One of the most rewarding and toughest aspects of the athletic director role is that no two days are ever the same according to Braun. Having come into the position for the first time in her career in a situation where there was a lot of trust to be rebuilt and organizing to be done, as her second academic year dawns, Braun is looking forward to the freedom a department restructure will give her to be more involved in the Horizon League, among other things.
Though her days don’t often repeat themselves, she said what keeps her grounded is working with collegians, whom she loves for their energy and fresh perspective. Despite the department disarray that brought her to Milwaukee and the many and varied aspects of her ever-changing job, Braun said that she sees her role as fundamentally being quite simple.
"I focus on two things every day: Providing great experiences for our student athletes during their time here and preparing them for life beyond their college years and helping our university achieve its goals. And those two aren’t mutually exclusive.”
Braun didn’t always know she wanted to be in athletics administration. After college in upstate New York, she spent time in Florida and began law school at Duke University. She says she enjoyed the education and found it interesting, but wasn’t passionate about it.
As a former collegiate basketball player on a basketball-crazy campus, she was drawn to Cameron Indoor Stadium and experience told her that pick-up games were likely to be occurring with current and former players on the practice courts of campus. Her instincts were correct and she began playing in leagues with those players. Those contacts got her interning with the women’s basketball team and doing game announcing. Here, she found passion. She soon changed paths and schools, though not basketball allegiances.
“I’m partial to Duke,” she said. “My degree is at Carolina, but I’m partial to Duke.”
Even though she was firmly in athletic administration, Braun said she didn’t necessarily know initially she wanted to become an athletic director. She credits early professional development and Dave O’Brien, the athletic director while she was at Northeastern, with helping her solidify her career path.

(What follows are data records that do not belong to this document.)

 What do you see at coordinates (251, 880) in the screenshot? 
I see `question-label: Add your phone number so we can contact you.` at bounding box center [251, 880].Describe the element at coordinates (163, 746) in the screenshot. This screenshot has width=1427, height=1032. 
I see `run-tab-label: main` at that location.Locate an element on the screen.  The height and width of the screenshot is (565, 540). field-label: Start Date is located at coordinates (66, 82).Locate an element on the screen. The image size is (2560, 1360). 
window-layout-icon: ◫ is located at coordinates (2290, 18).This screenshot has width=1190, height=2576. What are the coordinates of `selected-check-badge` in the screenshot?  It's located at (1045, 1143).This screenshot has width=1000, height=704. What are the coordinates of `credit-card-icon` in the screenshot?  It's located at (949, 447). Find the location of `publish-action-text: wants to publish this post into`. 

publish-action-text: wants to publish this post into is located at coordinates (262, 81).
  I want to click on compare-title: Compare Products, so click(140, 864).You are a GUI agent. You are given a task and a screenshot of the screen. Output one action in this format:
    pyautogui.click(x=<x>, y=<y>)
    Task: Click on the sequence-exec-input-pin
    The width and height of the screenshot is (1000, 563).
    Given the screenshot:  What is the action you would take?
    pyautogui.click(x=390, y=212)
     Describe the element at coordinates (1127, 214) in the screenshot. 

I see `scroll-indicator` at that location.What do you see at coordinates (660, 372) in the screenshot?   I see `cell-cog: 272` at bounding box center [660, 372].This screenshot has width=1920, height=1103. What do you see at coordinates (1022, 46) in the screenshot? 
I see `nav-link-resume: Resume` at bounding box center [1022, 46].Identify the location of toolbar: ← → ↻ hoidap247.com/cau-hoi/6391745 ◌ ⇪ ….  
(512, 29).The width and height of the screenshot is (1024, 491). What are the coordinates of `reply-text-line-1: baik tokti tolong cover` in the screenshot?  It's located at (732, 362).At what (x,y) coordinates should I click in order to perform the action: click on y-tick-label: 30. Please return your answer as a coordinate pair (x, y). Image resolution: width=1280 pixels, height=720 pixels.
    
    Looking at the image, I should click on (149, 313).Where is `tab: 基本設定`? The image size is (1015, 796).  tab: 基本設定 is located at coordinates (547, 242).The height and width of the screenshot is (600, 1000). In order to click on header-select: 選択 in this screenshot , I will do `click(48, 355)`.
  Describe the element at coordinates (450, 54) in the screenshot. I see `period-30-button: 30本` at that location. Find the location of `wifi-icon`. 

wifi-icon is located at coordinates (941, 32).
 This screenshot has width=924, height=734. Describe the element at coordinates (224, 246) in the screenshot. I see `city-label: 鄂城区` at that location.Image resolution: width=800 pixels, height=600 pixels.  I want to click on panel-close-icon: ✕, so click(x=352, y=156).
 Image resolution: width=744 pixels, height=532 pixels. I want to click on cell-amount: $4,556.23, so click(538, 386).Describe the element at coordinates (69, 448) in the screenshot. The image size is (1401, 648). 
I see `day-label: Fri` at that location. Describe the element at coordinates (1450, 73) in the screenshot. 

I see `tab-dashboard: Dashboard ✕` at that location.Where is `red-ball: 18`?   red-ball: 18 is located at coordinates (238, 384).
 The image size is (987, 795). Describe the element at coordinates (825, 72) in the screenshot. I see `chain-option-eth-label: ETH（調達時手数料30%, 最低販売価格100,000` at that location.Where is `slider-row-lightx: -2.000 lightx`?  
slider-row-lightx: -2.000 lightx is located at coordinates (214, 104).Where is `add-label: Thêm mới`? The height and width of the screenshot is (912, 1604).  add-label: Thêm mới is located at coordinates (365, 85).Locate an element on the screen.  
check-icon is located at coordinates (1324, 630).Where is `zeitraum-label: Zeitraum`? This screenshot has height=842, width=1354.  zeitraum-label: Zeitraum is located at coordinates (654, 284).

What helped her make the choice was that O’Brien made a deal with her to show her all the “ugly” parts of the job. She was the second in command and he involved her in all aspects of the AD job and consulted her.
“We went through some tough, some really hard stuff,” she said. (That includes the university deciding to cut their football team).
“Ultimately I realized that even after all that, I was still passionate,” she said. “It’s not an inspiring way to talk about how you decided your career goal.”
She also said that she’s always felt she needs to answer three questions when making big life decisions: “Am I happy in life and work, do I feel challenged in my work and do I feel like I’m making a difference?”
If any of those three questions aren’t easy to answer or answered affirmatively, she knows she needs to re-evaluate. So when she went through the “ugly” stuff with O’Brien and was still excited for a future as an athletic director, she opened herself up to the possibility of applying for available athletic director positions.
Despite a long stretch living in Boston and working at Northeastern University, Braun wanted to return to the Midwest. Her interest in UWM’s AD position was piqued when it opened up in 2010, but she felt it wasn’t the correct time for her to leave the position she had. She remembers telling a friend that if it were just two or three years later, she’d be applying. She had no idea that was a premonition of things to come.